Currently, influenza diagnosis mainly depends on detecting viral nucleic acids and antibodies [34,35]. Although viral isolation and culture have traditionally been regarded as the “gold standard,” these techniques are time-consuming, costly, and technically complex, thus limiting their routine diagnostic application. RT-PCR has emerged as an effective method for nucleic acid detection, offering a sensitivity of 98.5% and a specificity of 100% [36]. However, due to its high cost and time requirements, the application of RT-PCR in routine influenza screening remains limited.

This study emphasizes the development of an efficient and cost-effective diagnostic tool for the early identification of adult influenza A and B infections by combining routine blood parameters with machine learning algorithms. The results indicate that ensemble learning methods, particularly the CATB-based AI-Lab model, outperform other machine learning techniques, demonstrating high accuracy and strong generalization capabilities across different clinical settings. In the internal test cohort, the CATB-based AI-Lab model achieved AUC values of 0.923 for influenza A and 0.863 for influenza B, with consistent performance in the external validation cohort (AUC 0.911 for influenza A and 0.887 for influenza B). These findings highlight the ability of ensemble techniques to capture complex patterns in the data, enhancing predictive accuracy and robustness [37,38].

SHAP analysis further revealed the importance of specific hematological markers, such as BASO%, MONO%, LYMPH#, platelet distribution width, LYMPH%, EOS#, and EOS%, in predicting influenza A and B infections. Notably, these markers differ from those identified in pediatric studies, underscoring the need for age-specific diagnostic models. The integration of the machine learning model into clinical practice through the AI-Lab tool, a user-friendly platform supporting automatic, manual, and batch data input, provides a practical solution for rapid and accurate influenza screening. This tool has the potential to support timely clinical decision-making, ultimately improving patient outcomes.

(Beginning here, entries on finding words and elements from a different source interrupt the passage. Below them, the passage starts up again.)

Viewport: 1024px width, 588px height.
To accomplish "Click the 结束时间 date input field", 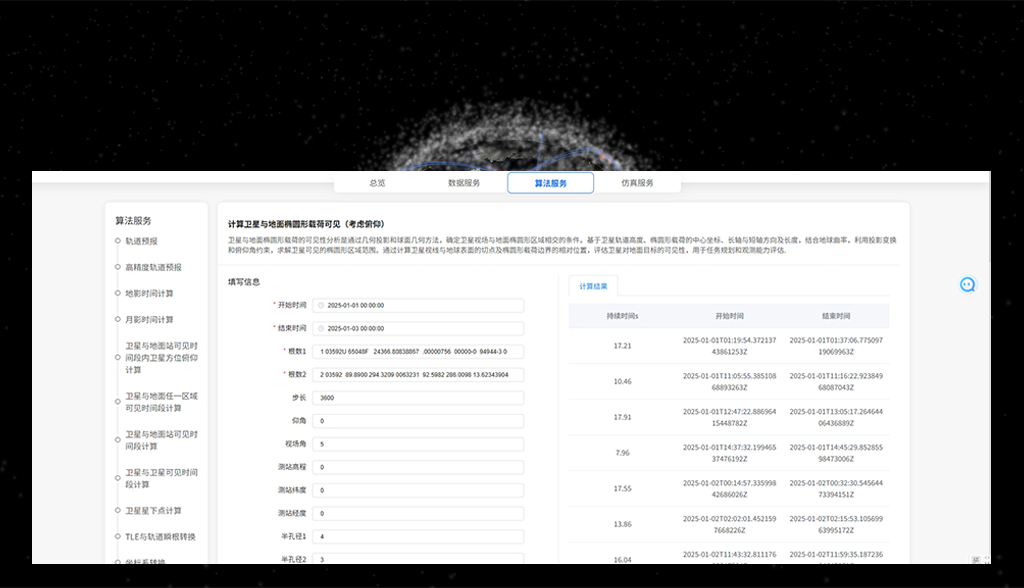I will tap(419, 328).
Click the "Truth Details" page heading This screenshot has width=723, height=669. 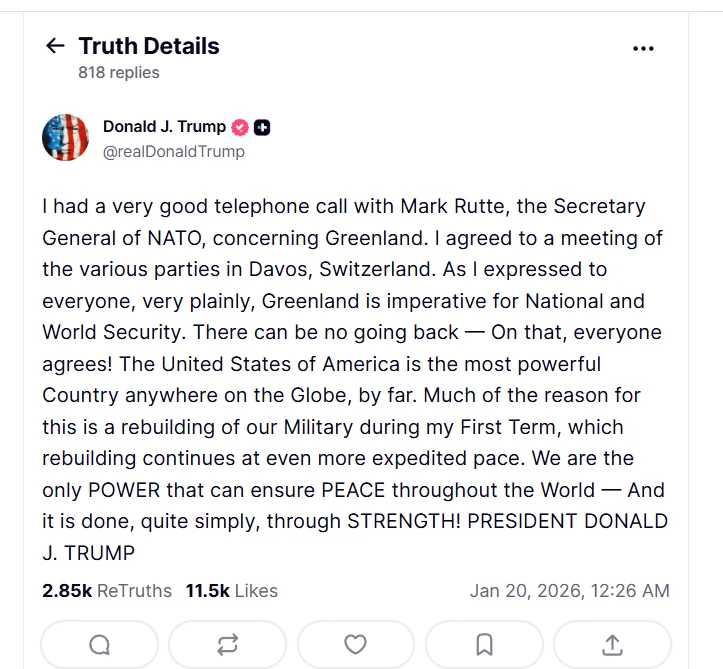[x=149, y=46]
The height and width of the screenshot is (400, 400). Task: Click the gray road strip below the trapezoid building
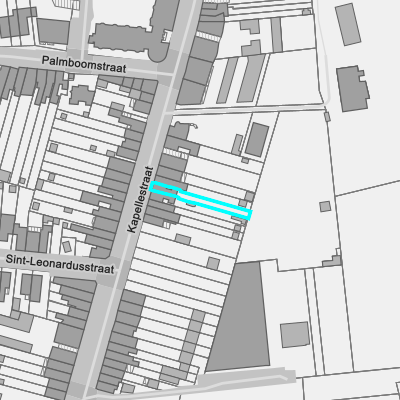(x=247, y=377)
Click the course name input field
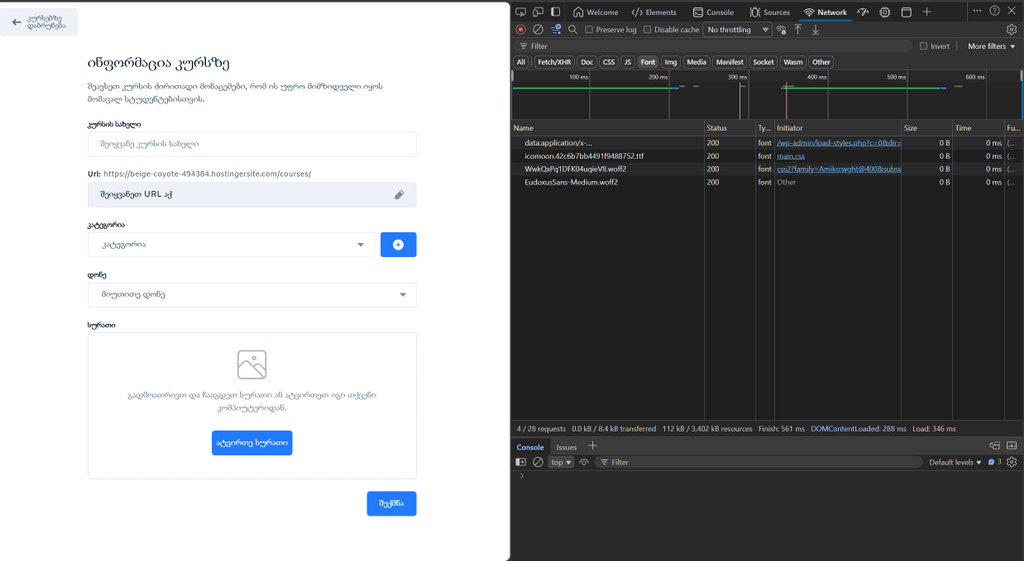Screen dimensions: 1024x561 pyautogui.click(x=252, y=145)
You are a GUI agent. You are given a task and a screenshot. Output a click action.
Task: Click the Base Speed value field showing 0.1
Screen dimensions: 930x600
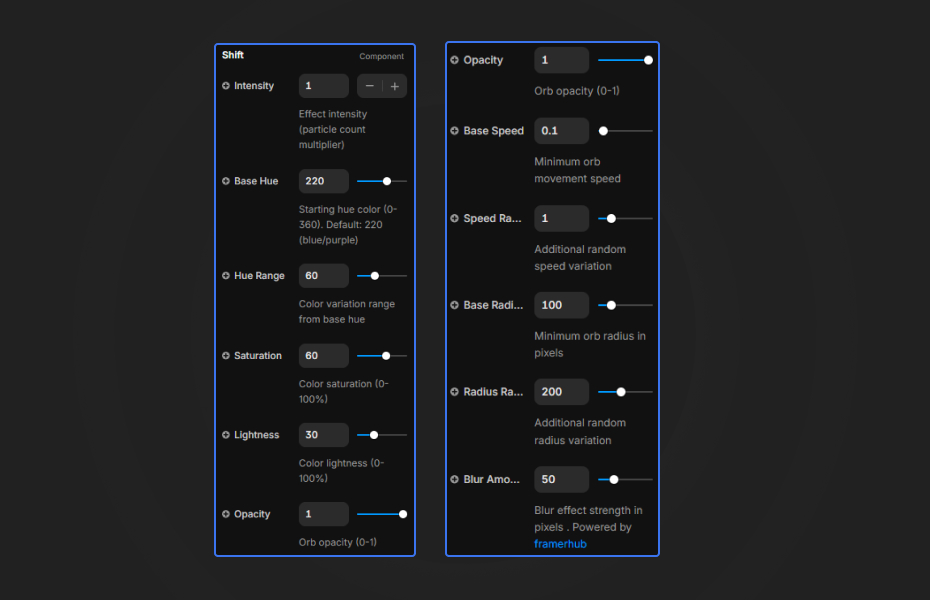561,130
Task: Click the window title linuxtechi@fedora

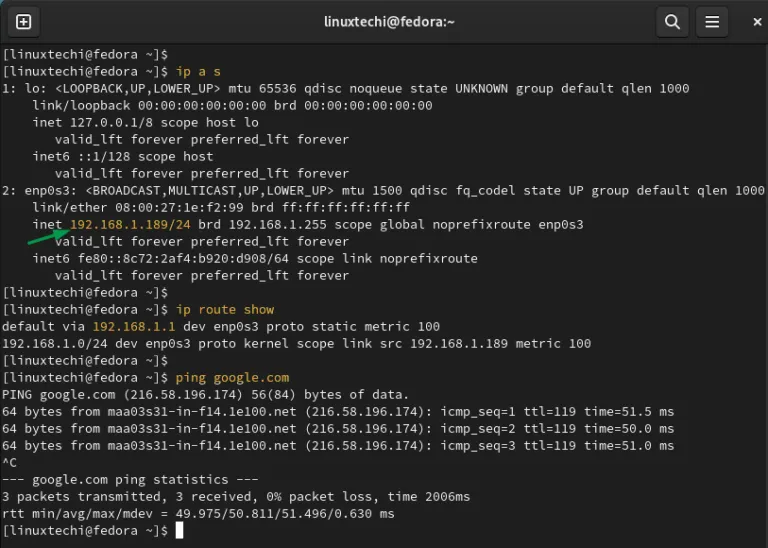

Despite its promising results, this study has several limitations. First, the reliance on routine blood parameters may limit the model’s applicability across diverse populations and health care settings, as hematological profiles can vary significantly. Second, while the CATB-based AI-Lab model demonstrated excellent performance, further validation using larger and more diverse datasets is necessary to confirm its generalizability [39]. Third, the study focused exclusively on influenza A and B, excluding other respiratory pathogens that may present with similar clinical features. Future research should explore the integration of additional clinical variables (eg, imaging data and comorbidities) and extend the application of these models to other respiratory infectious diseases, such as RSV or SARS-CoV-2, to enhance their diagnostic utility.

This study demonstrates that machine learning models, particularly the CATB-based AI-Lab model, can effectively predict adult influenza A and B infections using routine blood parameters. The model achieved high accuracy in both internal testing and external validation cohorts, with AUC values of 0.923 and 0.863 for influenza A and B in the internal cohort and 0.911 and 0.887 in the external cohort, respectively. These results highlight the potential of the model as a cost-effective and efficient diagnostic tool for clinical use. However, the findings are limited to influenza A and B, and further validation in diverse populations and health care settings is necessary to confirm generalizability.